- _TASK_: Restate word for word the lines of the entries below, starting with the line that holds "Viewport: 600px width, 480px height." and ending with the line that holds "This screenshot has height=909, width=1245.", and no others.
Segment Start: PROVIDED RECORDS
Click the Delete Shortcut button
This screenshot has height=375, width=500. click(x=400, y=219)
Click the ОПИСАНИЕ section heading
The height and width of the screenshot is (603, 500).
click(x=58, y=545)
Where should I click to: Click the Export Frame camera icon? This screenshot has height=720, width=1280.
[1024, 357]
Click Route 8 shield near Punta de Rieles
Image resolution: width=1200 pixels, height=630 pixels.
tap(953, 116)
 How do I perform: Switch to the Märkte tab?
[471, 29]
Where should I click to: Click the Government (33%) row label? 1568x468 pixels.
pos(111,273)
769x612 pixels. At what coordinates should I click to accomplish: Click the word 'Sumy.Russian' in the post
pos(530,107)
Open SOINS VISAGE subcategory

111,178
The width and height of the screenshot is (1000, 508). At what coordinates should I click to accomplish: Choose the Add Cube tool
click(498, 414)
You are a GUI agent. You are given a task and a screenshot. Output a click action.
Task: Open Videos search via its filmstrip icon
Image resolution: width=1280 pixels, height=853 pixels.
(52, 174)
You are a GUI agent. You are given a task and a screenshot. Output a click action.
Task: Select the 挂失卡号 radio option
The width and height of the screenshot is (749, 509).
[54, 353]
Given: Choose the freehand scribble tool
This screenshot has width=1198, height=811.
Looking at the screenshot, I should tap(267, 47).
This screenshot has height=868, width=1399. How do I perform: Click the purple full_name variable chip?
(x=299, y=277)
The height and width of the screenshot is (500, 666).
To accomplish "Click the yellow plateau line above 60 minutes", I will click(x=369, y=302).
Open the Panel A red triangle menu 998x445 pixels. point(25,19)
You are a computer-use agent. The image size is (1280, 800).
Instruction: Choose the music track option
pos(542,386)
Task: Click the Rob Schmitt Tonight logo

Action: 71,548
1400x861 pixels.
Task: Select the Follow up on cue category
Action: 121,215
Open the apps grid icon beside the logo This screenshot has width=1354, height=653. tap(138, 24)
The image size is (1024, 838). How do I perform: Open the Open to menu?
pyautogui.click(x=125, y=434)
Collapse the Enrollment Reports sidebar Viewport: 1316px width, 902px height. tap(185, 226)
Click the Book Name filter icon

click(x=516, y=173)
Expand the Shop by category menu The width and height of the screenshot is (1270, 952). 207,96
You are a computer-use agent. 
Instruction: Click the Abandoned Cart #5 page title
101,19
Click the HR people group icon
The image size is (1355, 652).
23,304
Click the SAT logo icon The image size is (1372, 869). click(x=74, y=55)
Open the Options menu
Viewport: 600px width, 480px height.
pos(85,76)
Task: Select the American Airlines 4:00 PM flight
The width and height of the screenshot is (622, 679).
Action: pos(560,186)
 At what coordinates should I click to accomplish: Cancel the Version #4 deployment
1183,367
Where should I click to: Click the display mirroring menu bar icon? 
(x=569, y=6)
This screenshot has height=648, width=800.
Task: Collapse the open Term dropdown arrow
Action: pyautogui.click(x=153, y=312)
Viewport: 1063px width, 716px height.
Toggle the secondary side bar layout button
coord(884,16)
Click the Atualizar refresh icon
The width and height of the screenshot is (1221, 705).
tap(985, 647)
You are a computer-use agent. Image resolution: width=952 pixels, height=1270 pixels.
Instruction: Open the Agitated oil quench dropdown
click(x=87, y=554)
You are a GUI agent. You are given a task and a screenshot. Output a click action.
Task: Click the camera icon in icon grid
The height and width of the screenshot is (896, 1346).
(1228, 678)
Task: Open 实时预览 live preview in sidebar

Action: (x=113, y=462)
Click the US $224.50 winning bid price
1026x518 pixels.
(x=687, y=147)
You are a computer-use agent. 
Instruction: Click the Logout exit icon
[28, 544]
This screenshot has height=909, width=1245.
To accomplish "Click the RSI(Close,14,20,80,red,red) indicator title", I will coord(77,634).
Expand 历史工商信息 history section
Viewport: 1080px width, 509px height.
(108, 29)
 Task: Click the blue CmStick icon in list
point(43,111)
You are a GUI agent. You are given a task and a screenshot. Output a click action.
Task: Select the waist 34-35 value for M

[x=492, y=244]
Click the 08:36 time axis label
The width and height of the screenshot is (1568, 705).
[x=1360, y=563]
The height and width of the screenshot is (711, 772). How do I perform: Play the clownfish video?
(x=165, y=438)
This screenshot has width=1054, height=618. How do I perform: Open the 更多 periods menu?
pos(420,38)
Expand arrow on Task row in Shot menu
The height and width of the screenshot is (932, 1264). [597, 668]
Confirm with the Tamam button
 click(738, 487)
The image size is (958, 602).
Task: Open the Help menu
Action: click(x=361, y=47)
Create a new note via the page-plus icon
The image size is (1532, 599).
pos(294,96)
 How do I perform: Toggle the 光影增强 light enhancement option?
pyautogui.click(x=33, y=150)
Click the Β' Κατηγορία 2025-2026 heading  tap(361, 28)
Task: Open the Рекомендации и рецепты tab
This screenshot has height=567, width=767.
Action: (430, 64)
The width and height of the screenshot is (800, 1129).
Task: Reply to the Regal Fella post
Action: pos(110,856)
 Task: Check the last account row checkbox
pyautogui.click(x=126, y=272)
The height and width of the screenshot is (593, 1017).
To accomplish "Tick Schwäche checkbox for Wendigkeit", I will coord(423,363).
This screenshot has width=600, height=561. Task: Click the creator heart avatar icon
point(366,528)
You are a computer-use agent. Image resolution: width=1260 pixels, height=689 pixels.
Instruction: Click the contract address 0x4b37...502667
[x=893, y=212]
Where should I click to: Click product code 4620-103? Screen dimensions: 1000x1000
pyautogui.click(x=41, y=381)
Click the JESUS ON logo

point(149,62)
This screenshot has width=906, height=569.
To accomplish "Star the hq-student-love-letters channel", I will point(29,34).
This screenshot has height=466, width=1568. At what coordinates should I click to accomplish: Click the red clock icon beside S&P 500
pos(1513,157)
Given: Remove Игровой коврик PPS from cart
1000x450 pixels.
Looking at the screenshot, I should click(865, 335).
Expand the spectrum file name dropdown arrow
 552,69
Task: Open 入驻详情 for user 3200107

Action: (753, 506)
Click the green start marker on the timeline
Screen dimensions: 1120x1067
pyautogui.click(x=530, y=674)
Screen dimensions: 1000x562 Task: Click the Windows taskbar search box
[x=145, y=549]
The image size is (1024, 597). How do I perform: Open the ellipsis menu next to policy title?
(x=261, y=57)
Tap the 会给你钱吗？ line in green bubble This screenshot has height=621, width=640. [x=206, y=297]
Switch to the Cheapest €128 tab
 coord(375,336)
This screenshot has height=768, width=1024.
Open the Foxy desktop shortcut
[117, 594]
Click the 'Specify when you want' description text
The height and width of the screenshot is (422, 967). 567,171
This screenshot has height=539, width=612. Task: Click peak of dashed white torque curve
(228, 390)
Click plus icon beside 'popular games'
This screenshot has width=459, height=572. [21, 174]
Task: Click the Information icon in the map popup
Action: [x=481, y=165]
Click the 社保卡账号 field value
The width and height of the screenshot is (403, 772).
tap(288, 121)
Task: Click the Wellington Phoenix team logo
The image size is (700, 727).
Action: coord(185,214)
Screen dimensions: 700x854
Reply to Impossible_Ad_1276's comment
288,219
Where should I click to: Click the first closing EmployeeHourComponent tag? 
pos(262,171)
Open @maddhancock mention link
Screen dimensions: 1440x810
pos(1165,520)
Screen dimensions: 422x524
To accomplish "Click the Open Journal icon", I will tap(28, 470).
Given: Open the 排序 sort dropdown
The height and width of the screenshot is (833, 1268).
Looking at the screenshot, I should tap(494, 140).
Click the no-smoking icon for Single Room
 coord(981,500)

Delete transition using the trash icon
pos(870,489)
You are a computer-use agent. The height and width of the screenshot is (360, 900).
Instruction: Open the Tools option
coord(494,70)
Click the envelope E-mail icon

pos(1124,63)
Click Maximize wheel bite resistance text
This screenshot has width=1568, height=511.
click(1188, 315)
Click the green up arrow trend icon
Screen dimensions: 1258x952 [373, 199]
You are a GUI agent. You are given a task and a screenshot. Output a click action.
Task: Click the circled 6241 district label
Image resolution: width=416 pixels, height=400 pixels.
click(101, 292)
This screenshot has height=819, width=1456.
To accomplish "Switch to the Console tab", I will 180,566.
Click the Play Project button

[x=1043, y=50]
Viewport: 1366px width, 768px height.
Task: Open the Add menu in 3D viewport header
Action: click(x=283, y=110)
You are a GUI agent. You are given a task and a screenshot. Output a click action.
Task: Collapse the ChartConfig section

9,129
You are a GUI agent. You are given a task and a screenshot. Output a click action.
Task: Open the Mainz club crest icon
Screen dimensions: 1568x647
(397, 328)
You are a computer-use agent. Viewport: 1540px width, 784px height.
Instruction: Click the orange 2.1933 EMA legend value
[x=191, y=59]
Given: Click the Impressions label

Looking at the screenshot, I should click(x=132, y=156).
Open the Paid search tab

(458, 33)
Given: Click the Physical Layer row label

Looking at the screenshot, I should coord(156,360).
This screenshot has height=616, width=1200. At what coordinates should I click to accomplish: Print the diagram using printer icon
Segment End: PROVIDED RECORDS
- _TASK RESULT_:
Viewport: 600px width, 480px height.
pos(85,76)
Task: Select the American Airlines 4:00 PM flight
The width and height of the screenshot is (622, 679).
Action: pos(560,186)
 At what coordinates should I click to accomplish: Cancel the Version #4 deployment
1183,367
Where should I click to: Click the display mirroring menu bar icon? 
(x=569, y=6)
This screenshot has height=648, width=800.
Task: Collapse the open Term dropdown arrow
Action: pyautogui.click(x=153, y=312)
Viewport: 1063px width, 716px height.
Toggle the secondary side bar layout button
coord(884,16)
Click the Atualizar refresh icon
The width and height of the screenshot is (1221, 705).
tap(985, 647)
You are a computer-use agent. Image resolution: width=952 pixels, height=1270 pixels.
Instruction: Open the Agitated oil quench dropdown
click(x=87, y=554)
You are a GUI agent. You are given a task and a screenshot. Output a click action.
Task: Click the camera icon in icon grid
The height and width of the screenshot is (896, 1346).
(1228, 678)
Task: Open 实时预览 live preview in sidebar

Action: (x=113, y=462)
Click the US $224.50 winning bid price
1026x518 pixels.
(x=687, y=147)
You are a computer-use agent. 
Instruction: Click the Logout exit icon
[28, 544]
This screenshot has height=909, width=1245.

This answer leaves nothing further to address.